Dan O'Donnell

Dan O'Donnell

Common Sense Central is edited by WISN's Dan O'Donnell. Dan provides unique conservative commentary and analysis of stories that the mainstream media...Full Bio

 

A Thanksgiving Blessing

We are all thankful.  We’re thankful for family, for friends, for all the blessings that God has bestowed upon us.  But this time of year, sometimes being thankful is more of a duty—an expectation—than a truly genuine sentiment.

We know we’re thankful and we can dutifully list off the things that we’re thankful for, but sometimes fully understanding the depth and breadth of our blessings can be difficult when life gets in the way.

In a very real sense, though, we owe nearly all our blessings and thus our thanks to the people who celebrated the first Thanksgiving; not for the holiday they unwittingly created, but for the bedrock on which this country still stands.

After the settlers of Plymouth Colony made it through the first devastating winter in the new world and learned to farm the land of their new home, they celebrated with the natives who had taught them how to survive.

The real story of Thanksgiving, however, came the following year.

The colony did not, as we were taught, suddenly prosper.  In fact, the first years after the first Thanksgiving were nearly as bad as the first year in Plymouth.  Quite simply, the Pilgrims didn’t know how to run their colony.

They knew they wanted to avoid the sort of economic serfdom they had fled in England, but beyond that they weren’t quite sure how to govern themselves.

No one did; what they were doing was essentially unheard of in human history—leaving the comfort of modern civilization for the untamed wilderness.

So they did the only thing that they felt would be fair—they decided to share equally among themselves everything they were able to produce.

But the two following harvest seasons were nearly as barren as the first.

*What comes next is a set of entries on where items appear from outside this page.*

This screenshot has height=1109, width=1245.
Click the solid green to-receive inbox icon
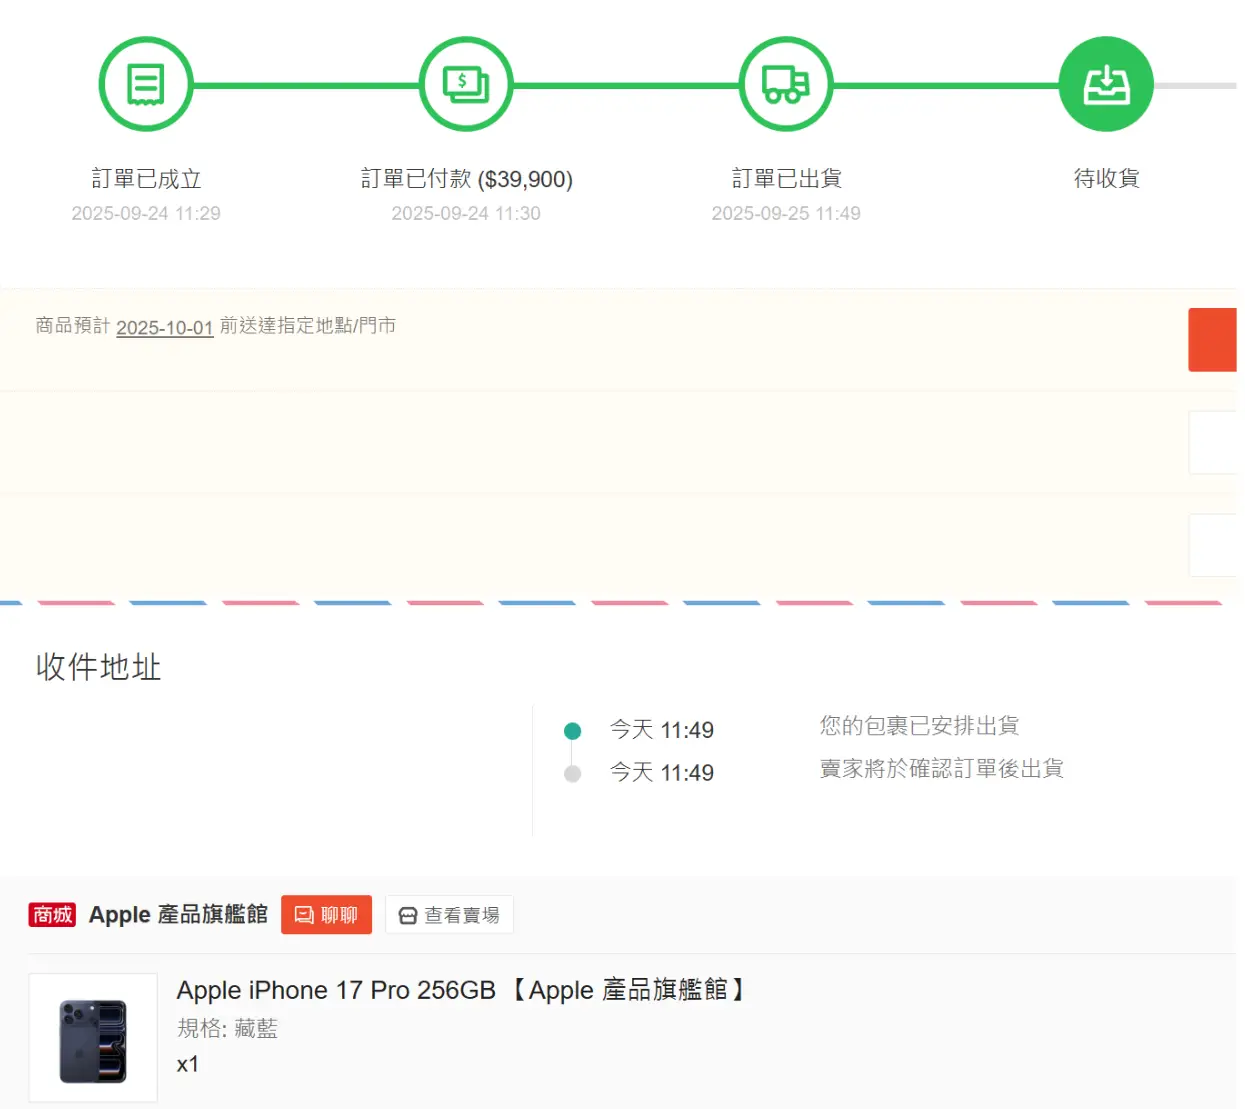[x=1106, y=85]
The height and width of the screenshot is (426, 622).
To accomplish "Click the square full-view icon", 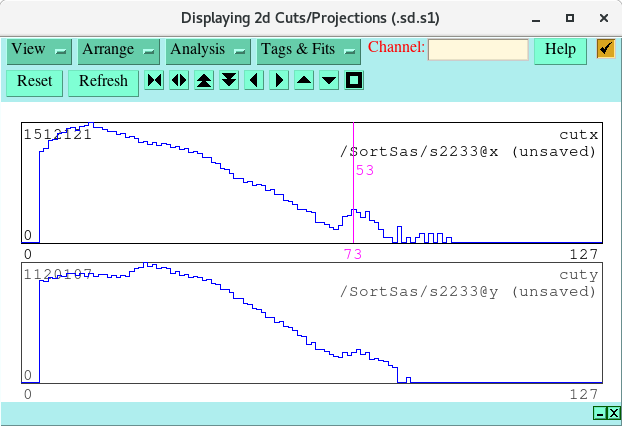I will click(x=353, y=81).
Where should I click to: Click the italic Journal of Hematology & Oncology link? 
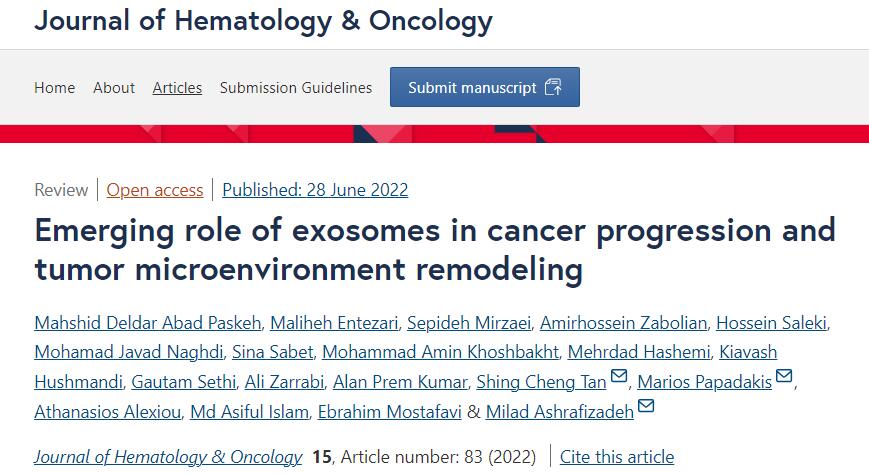pyautogui.click(x=168, y=457)
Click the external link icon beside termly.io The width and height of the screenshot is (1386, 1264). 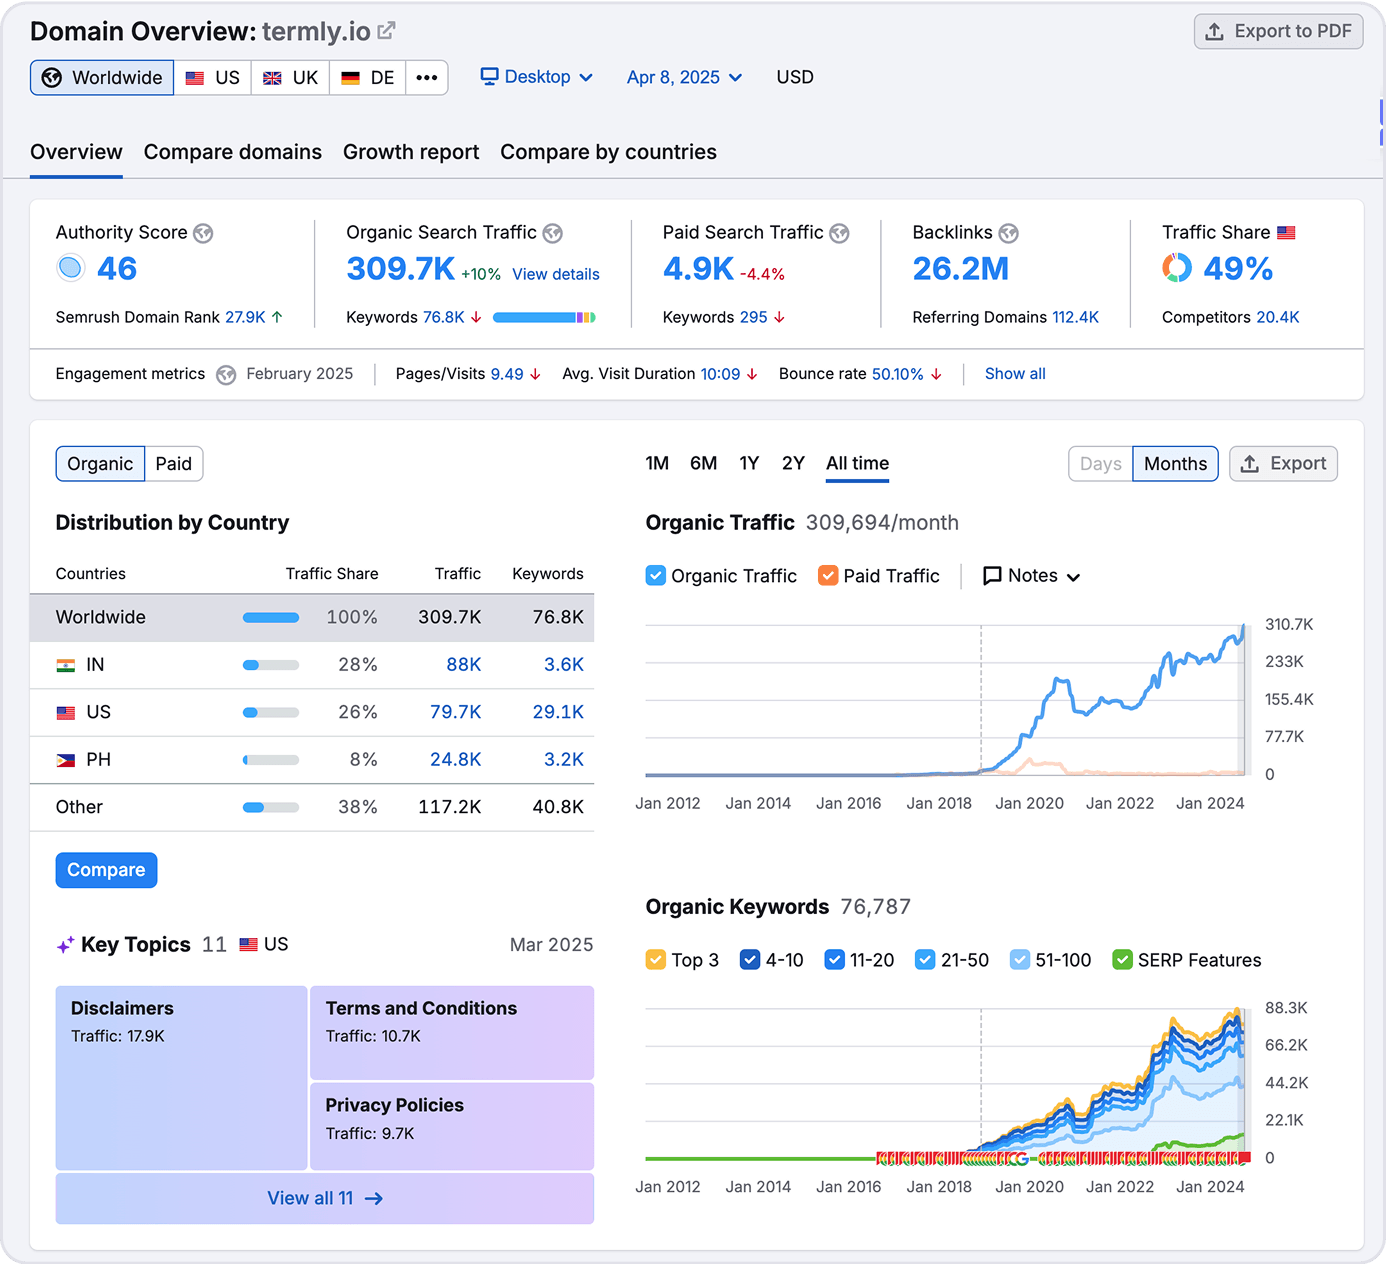point(386,29)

Why?  Because the pilgrims didn’t factor in human nature.  As Plymouth Colony governor William Bradford noted:

For the young men that were able and fit for labor and service did repine that they should spend their time and strength to work for other men’s wives and children, without recompense. The strong, or men of parts, had no more division of food, clothes, etc. then he that was weak and not able to do a quarter the other could; this was thought injustice. The men who could produce the most food didn’t, because they didn’t think they should have to feed other families.  The men who couldn’t produce as much didn’t bother because they assumed they would be taken care of.

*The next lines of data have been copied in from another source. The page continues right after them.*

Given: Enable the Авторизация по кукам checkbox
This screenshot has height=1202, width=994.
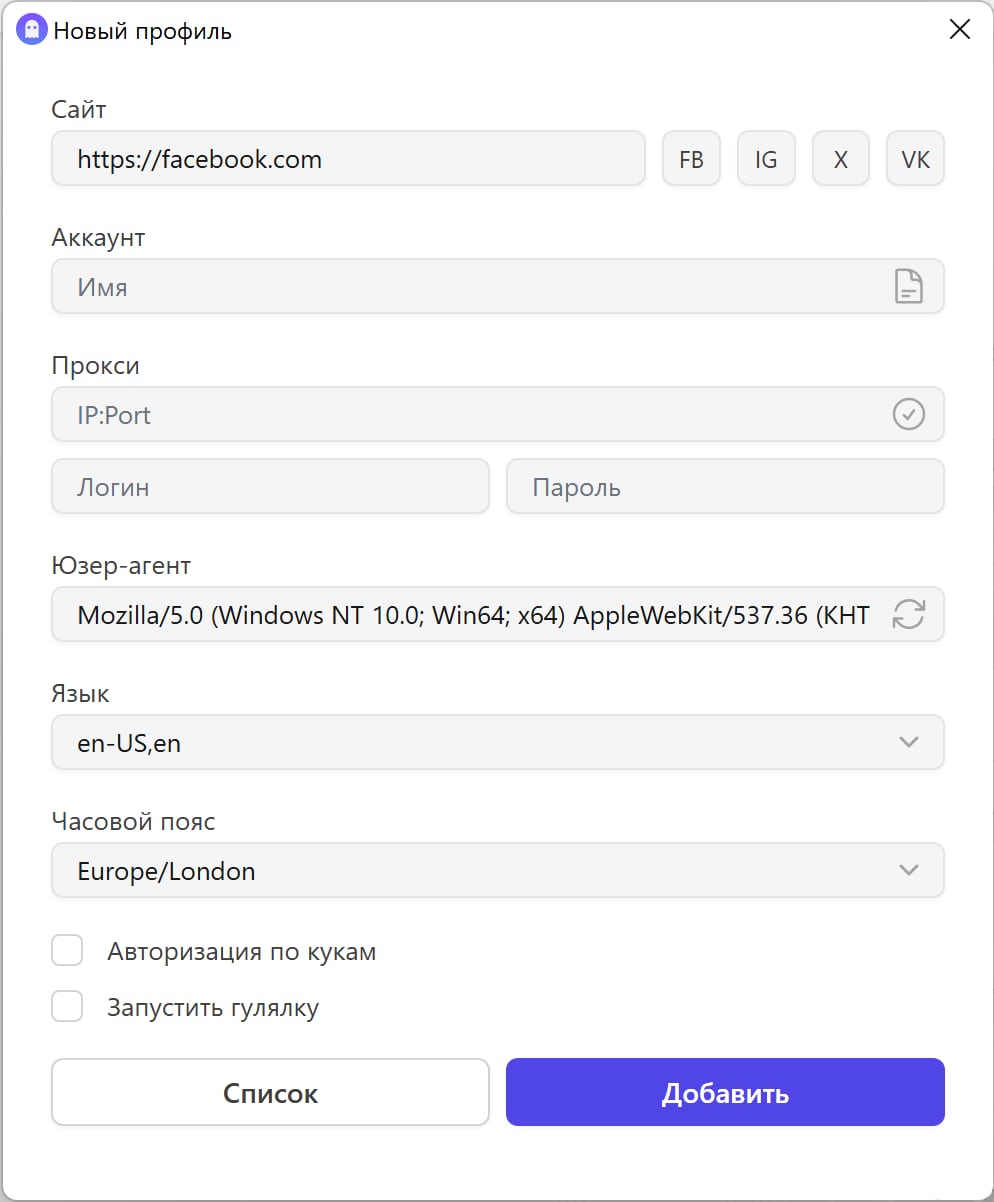Looking at the screenshot, I should [67, 951].
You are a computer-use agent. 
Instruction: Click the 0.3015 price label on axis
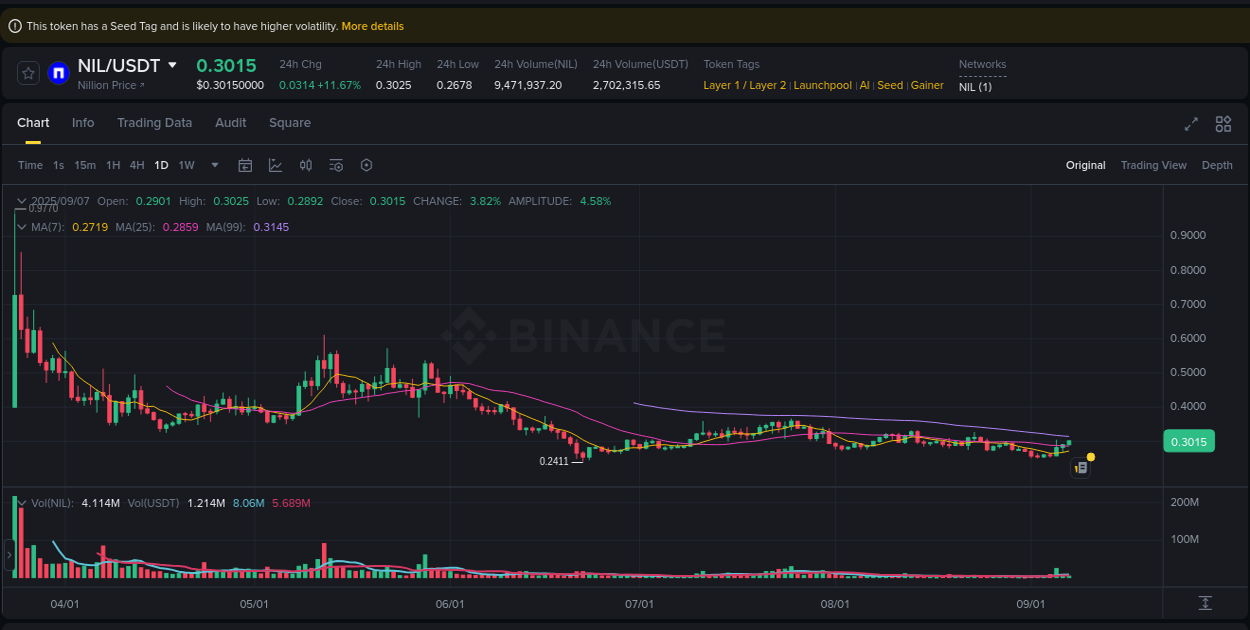pos(1188,440)
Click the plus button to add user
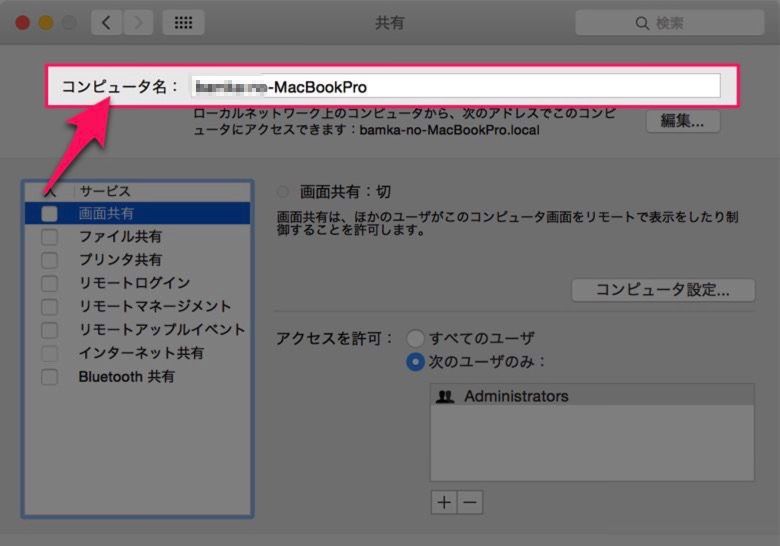The height and width of the screenshot is (546, 780). point(443,502)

“And,” Bradford wrote, “for men’s wives to be commanded to do service for other men, as dressing their meat, washing their clothes, etc. they deemed it a kind of slavery.”

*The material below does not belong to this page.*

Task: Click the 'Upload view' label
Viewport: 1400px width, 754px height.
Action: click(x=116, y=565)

Thankfully, Bradford did what leaders today often have a difficult time doing: he admitted that he was wrong.

Two years after deciding to share their harvest, the Plymouth colonists decided to parcel out the land they had settled and keep what they grew for their own families.  Whatever was left over could be bartered with other families.

Plymouth government would have nothing to do with this, and step in only to settle disputes that arose.

They didn’t know it, but they had created the model of government, industry, and, well, life, that much of the rest of the world would follow for the next 400 years.

And the Pilgrims prospered.  Governor Bradford wrote:

This had a very good success; for it made all hands very industrious, so as much more corn was planted than otherwise would have been by any means the Governor or any other could use, and saved him a great deal of trouble, and gave far better content. The women now went willingly into the field, and took their little-ones with them to set corn, which before would allege weakness, and inability; whom to have compelled would have been thought great tyranny and oppression.For the next 400 years, that simple idea was able to fight off tyranny and oppression in every form they took because that simple idea empowered every man, woman, and child to produce whatever they were able, reap the benefits of their hard work, and then sell it to the rest of the world.

At no point in world history were common people more powerful because at no point in world history did they control their own destiny to the extent that they did in Plymouth.  A new world was fully open to them.

That world is our world, and we are still reaping the bounty of the world they created for us.  It hasn’t been perfect, of course, but it has given each and every one of us the most valuable of gifts: opportunity.

We have the opportunity to work how we want, live where we want, and love who we want because of that simple idea 400 years ago.

And for that we are thankful; for family, for friends, for all the blessings that God has bestowed upon us—and for the freedom to enjoy those blessings however we see fit.